In most cases, legality is not the issue with music rights, just price. Record companies charge exhorbitantly high rates for home video rights (because they can), and anything the studios have to pay for cuts into their profit margins on DVD sales. So if you're releasing Friends, and expect to sell 12 bazillion box sets, it's worth it to buy the music rights. If you're releasing Mid-80's Cult Hit #7 and expect to only sell 2 or 3 bazillion, it's probably not.
As long as both sides are still making money on the transactions that do take place (and they clearly are), there's no incentive for either one to change their business model.

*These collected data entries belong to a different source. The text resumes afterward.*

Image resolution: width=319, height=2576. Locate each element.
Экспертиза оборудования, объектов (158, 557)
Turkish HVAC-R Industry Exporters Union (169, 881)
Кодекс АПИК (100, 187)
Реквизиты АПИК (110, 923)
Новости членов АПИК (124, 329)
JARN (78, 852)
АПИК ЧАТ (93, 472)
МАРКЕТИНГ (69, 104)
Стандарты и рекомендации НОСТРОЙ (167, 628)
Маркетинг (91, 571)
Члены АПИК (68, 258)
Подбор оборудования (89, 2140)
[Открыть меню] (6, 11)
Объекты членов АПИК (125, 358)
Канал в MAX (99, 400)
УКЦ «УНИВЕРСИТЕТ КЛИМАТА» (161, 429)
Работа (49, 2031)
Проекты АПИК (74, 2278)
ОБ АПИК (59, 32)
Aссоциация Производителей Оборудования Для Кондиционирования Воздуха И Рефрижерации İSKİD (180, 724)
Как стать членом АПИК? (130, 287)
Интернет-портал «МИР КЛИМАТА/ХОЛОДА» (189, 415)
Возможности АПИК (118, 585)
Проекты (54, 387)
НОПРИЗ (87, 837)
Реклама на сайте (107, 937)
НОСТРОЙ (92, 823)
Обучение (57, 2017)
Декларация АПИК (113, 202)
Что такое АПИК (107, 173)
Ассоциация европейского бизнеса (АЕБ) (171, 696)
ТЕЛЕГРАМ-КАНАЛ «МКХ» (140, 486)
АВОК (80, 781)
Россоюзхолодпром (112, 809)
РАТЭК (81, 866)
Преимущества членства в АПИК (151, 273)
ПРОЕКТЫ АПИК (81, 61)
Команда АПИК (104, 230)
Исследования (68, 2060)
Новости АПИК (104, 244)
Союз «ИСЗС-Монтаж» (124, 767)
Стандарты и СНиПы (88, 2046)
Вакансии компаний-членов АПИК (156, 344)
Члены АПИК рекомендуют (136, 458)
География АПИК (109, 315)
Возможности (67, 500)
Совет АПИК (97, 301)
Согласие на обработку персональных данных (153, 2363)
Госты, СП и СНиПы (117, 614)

I'm the sort who will hear a song onscreen and have bought it before the commercial break. Can't do that much without the lyrics sites, and can't do it at all if it's scrubbed from the DVD (lack of commercial breaks notwithstanding).
So, in the world that's all about me, leave the sites alone and make the rights affordable.
Joss Whedon is my Master Now t-shirts are on clearance.
I want this.
There are a lot of songwriters out there just eking a living off of rights. It's not all Styx (which is in my head now THANKS A LOT) and if those lyrics sites started paying for content, or Universal paid what releasing Miami Vice is worth to them, it would make a big difference to them.
t /firm party line
Someone tell me that it would be perfectly fine to leave 20 minutes early.
I was never thinking about lyrics sites paying, since I see them a source of free advertisment. Sure, they're making money off ad revenue (and this is probably the whole point), but it's free to me to go look, so I do it very often. Also, the lyrics are a poor substitute for the song itself-so going to a lyric site isn't even song methadone.
I would, sarameg, but I'm still working, so you have to suffer along with me.
I was disagreeing that he's the most dour, unfunny person imaginable.
Not as long as Ann Coulter remains undead.
F&G is another show that had to fight hard to get all the music on the DVDs, and that delayed the set for a long time.
They weren't completely successful, either. Just mostly.